Strongly Correlated Electronic Oxides






Research focus lies on electronic correlations in oxide thin films. Due to Coulomb electron-electron interaction and strong electron-phonon and spin-phonon coupling the 3d-transition-metal oxides demonstrate a number of coupled phase transitions, i.e. Metal-Insulator, Ferro(Antiferro)-Paramagnetic, Charge/Orbital Ordering and Structural Phase Transition. The strongly correlated electronic oxides (SCEO) include materials with perovskite structure, ABO3, containing 3d-(V, Mn, Co, Fe) and 4d-(Mo, Ru) transition metal ions at the B-site and rare earth (La, Pr) and alkali (Ca, Sr, Ba) ions occupying A-sites. Electronic correlations and phase transitions in bulk SCEO can be controlled by chemical doping and/or isovalent substitutions. In thin films an additional nanoscale control by tuning the film architecture, dimensionality and interfaces is possible.



Growth challenges

We are developing novel approaches and technologies to grow thin films and hetero-structures of SCEO using in-situ atomic layer growth control by optical ellipsometry. Our technique (see Fig), Metalorganic Aerosol Deposition (MAD), is a chemical deposition route, which uses aerosols of metalorganic precursors to control the stoichiometry of the grown film. MAD is a vacuum-free technique and provides growth conditions close to the equilibrium (temperature, deposition rate and oxygen partial pressure), which could be advantageous for growth of SCEO. Our current interests are:

a) fine controlling of the growth atmosphere (Ar/O2 ratio);

b) an adaptive MAD growth by getting feedback between the ellipsometry signal and precursor dosing units and

c) in-situ growth of microstructured films with extremely high deposition rates ~1 ?/s.



Structure

The crystal structure and architecture of SCEO heterostructures is studied by global (X-ray diffraction and reflectometry) and local (STM/AFM, SEM) techniques. In addition, Raman & Tip-Enhanced Raman Spectroscopy (TERS) allow us to correlate the phonon spectra and crystal symmetry, which could be especially advantageous by monitoring phase transitions, driven by temperature, electric and magnetic field as well as by light.

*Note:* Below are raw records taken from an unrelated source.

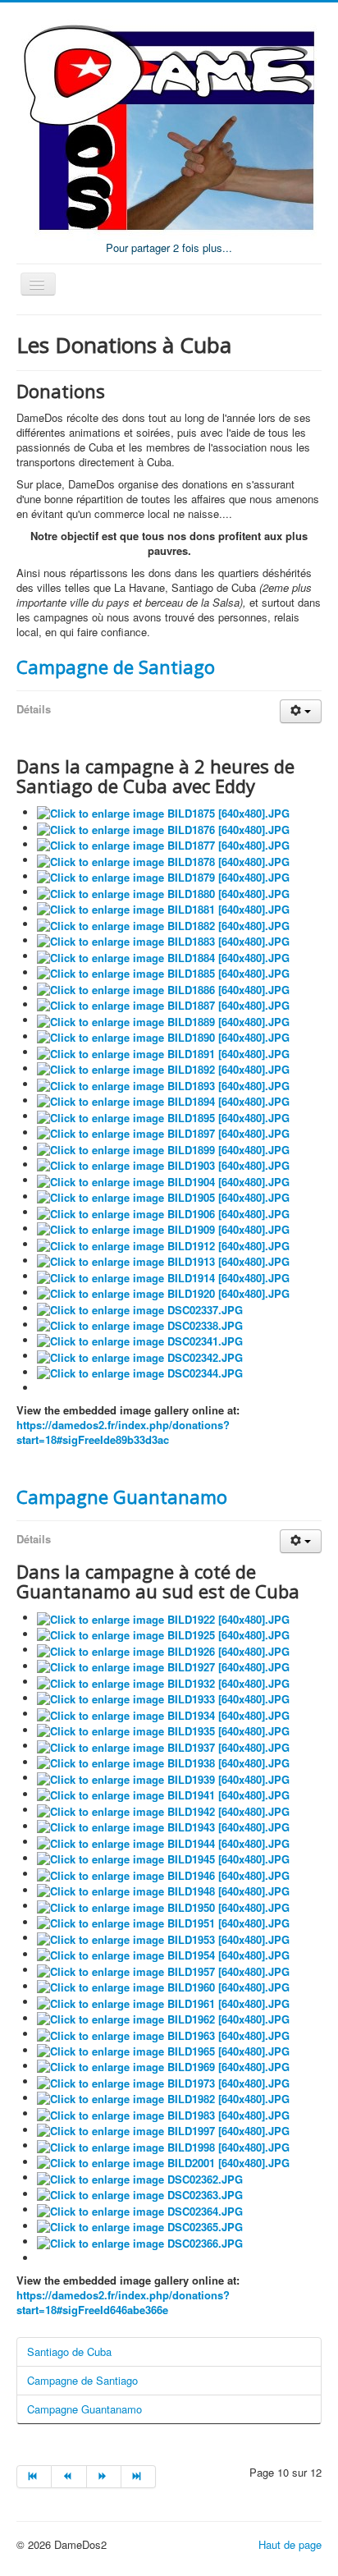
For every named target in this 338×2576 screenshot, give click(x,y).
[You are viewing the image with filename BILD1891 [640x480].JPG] (163, 1052)
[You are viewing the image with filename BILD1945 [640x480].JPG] (163, 1858)
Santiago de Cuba (69, 2351)
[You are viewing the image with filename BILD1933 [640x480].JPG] (163, 1698)
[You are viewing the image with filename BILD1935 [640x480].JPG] (163, 1730)
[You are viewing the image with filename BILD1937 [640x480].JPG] (163, 1745)
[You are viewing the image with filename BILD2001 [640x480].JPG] (163, 2162)
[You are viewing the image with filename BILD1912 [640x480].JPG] (163, 1244)
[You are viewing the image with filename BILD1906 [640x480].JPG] (163, 1212)
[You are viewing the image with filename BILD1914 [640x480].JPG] (163, 1276)
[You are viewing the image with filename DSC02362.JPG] (140, 2177)
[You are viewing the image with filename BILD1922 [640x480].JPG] (163, 1617)
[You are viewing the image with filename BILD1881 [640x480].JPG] (163, 908)
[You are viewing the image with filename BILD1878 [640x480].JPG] (163, 860)
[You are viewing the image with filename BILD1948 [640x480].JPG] (163, 1890)
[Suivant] (104, 2476)
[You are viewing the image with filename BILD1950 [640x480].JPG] (163, 1906)
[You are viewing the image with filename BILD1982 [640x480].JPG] (163, 2098)
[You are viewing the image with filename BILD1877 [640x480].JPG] (163, 844)
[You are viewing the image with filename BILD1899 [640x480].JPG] (163, 1148)
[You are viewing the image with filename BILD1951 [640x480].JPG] (163, 1922)
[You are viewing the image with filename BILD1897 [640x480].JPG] (163, 1132)
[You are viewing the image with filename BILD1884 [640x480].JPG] (163, 956)
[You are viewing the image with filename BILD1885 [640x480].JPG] (163, 972)
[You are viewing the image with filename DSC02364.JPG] (140, 2209)
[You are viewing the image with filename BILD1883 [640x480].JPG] (163, 940)
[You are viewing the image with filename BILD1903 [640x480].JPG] (163, 1164)
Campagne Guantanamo (121, 1496)
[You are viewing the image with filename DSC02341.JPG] (140, 1340)
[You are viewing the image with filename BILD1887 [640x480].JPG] (163, 1004)
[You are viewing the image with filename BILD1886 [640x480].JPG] (163, 988)
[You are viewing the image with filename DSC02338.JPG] (140, 1324)
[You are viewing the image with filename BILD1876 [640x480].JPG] (163, 828)
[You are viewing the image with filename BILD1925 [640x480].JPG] (163, 1634)
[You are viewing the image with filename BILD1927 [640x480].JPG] (163, 1666)
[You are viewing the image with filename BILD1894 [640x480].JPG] (163, 1100)
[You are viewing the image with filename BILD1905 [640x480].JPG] (163, 1196)
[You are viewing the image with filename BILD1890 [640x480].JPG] (163, 1036)
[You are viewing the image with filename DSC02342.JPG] (140, 1356)
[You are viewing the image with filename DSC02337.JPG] (140, 1308)
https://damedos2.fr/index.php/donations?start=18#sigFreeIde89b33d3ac (123, 1432)
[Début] (34, 2476)
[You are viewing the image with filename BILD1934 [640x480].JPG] (163, 1713)
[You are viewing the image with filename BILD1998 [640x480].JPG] (163, 2145)
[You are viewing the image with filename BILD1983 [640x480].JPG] (163, 2113)
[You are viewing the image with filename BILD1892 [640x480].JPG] (163, 1068)
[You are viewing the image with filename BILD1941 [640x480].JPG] (163, 1794)
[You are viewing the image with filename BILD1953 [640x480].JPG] (163, 1938)
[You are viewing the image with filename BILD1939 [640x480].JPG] (163, 1777)
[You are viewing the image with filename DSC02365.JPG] (140, 2226)
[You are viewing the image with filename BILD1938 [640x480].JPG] (163, 1762)
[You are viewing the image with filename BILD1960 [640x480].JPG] (163, 1986)
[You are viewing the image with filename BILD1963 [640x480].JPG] (163, 2034)
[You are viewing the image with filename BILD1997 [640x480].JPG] (163, 2130)
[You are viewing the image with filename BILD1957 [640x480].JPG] (163, 1970)
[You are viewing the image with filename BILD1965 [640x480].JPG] (163, 2050)
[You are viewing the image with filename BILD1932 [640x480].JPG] (163, 1681)
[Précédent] (69, 2476)
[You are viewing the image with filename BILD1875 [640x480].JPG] (163, 812)
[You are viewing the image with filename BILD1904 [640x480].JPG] (163, 1180)
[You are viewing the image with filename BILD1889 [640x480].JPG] (163, 1020)
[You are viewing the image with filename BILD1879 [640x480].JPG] (163, 876)
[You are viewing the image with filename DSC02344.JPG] (140, 1372)
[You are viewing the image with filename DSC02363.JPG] (140, 2194)
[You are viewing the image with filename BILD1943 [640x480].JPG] (163, 1826)
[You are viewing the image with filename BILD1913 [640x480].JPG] (163, 1260)
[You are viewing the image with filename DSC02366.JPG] (140, 2241)
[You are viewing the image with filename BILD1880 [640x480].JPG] (163, 892)
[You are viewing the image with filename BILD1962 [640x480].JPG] (163, 2018)
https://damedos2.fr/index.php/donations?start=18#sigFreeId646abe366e (123, 2302)
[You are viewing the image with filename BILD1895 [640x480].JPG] (163, 1116)
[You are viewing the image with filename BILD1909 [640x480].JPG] (163, 1228)
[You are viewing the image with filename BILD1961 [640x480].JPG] (163, 2002)
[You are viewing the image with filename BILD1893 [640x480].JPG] (163, 1084)
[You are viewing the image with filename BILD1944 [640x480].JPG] (163, 1841)
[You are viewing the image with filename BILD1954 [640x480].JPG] (163, 1954)
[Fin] (138, 2476)
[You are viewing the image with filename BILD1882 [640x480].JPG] (163, 924)
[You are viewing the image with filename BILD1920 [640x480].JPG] (163, 1292)
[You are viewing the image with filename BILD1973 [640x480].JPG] (163, 2081)
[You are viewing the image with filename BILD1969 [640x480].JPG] (163, 2066)
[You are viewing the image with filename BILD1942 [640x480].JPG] (163, 1809)
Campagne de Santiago (115, 666)
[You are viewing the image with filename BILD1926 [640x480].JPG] (163, 1649)
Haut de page (290, 2544)
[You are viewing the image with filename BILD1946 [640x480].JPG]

Electronic properties and magnetism

Transport and magnetism is studied by dc/ac electric (PPMS) and magnetic (SQUID, MOKE) techniques in a wide range of temperatures and applied magnetic fields. The main aim is to study emergent exchange coupling (AFM/FM) phenomena mediated by correlated Jahn-Teller polarons at the 1 order transition in electronically and/or structurally phase separated manganites. A possibility to tune the exchange coupling and crystal structure in manganite/titanite superlattices by means of interface engineering and strain was demonstrated. Electronic reconstructions at atomically sharp interfaces in A-AFM/G-AFM superlattices were shown to result in a new interfacial high-Tc ferromagnetic phase.




MAD
Figure: A scheme of MAD installation with in-situ growth control by optical ellipsometry.